When The Lord of the Rings ends, we are left with a new world but no knowledge of where it is going or where it will end, the story concludes and Frodo sails out from the Grey Havens. When The Chronicles of Narnia end, we see the Pevensie children going further up and further in and we see that their lives have culminated in something grand and beautiful--eternity with Aslan, the one who sang the world into existence. While Crown of Stars doesn't conclude with the grand scope of eternity as seen by the daimones of the upper spheres, it doesn't just drop us either. Elliott gives, and this is probably a poor analogy that hopefully wouldn't offend her, the prose version of a movie that runs the "What happened next" for each of the characters before the credits roll. She gives us a glimpse of life continuing in a wonderful world as we see that the characters we know and love accomplished something great and lasting, but the story continues, life continues in this world.

The beauty of the story is that there is more to it than what she tells. Who is Alain? Perhaps she doesn’t even know, and that is a beautiful thing, because that is where the true heart of myth lies. When a story can spring from beyond us and end with mystery remaining, it is evidence that we have tapped into something that we ourselves are not in control of even though we are the ones who write the stories. I e-mailed Ms. Elliott to ask her about that. We'll see what she has to say.

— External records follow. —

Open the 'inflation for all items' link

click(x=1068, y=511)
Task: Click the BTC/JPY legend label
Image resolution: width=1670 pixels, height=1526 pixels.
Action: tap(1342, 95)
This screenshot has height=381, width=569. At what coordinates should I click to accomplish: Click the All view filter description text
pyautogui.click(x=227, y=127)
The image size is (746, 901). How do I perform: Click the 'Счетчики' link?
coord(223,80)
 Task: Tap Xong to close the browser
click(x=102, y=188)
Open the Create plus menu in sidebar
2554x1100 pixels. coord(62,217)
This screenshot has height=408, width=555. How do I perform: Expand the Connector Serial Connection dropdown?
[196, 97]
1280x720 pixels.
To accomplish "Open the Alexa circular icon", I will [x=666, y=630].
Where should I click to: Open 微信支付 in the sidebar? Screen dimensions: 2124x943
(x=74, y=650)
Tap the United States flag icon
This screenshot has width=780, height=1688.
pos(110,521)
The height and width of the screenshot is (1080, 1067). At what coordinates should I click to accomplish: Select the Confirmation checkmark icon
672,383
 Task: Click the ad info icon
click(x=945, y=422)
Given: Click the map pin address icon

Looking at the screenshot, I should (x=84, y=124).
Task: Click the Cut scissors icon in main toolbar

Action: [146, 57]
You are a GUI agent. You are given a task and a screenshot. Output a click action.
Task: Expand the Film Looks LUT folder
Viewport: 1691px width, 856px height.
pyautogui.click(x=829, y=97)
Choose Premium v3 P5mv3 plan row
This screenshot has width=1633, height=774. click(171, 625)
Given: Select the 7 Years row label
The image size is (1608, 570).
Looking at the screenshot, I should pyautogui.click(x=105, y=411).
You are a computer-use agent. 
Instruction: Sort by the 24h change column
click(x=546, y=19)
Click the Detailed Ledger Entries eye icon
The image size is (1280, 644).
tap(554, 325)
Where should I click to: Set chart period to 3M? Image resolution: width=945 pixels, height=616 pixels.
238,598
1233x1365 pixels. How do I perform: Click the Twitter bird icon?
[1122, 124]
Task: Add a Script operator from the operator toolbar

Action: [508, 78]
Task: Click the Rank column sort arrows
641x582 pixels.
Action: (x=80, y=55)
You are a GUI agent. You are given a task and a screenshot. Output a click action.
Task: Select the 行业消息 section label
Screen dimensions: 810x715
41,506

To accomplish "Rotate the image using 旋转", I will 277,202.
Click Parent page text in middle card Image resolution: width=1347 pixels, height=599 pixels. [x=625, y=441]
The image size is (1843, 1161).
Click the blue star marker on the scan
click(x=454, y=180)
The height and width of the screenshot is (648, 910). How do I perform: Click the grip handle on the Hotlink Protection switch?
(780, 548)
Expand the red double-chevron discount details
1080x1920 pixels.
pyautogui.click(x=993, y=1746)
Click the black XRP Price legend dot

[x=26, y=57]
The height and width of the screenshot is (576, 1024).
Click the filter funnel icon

Another question I asked her is how much of the story she knew before she started. How much just developed and how much was clear from the beginning? Clearly the story grew in the telling because she had planned on a 6 volume series, only to have it turn into 7, which was much more fitting given the nature of the story.

This was perhaps the best fantasy series I've read, and I've read quite a few. Crown of Stars was a fitting end, I might also say inevitable considering everything that happens to the main characters, to a series that I will read again and again simply to be immersed once more in Elliott's living and breathable world.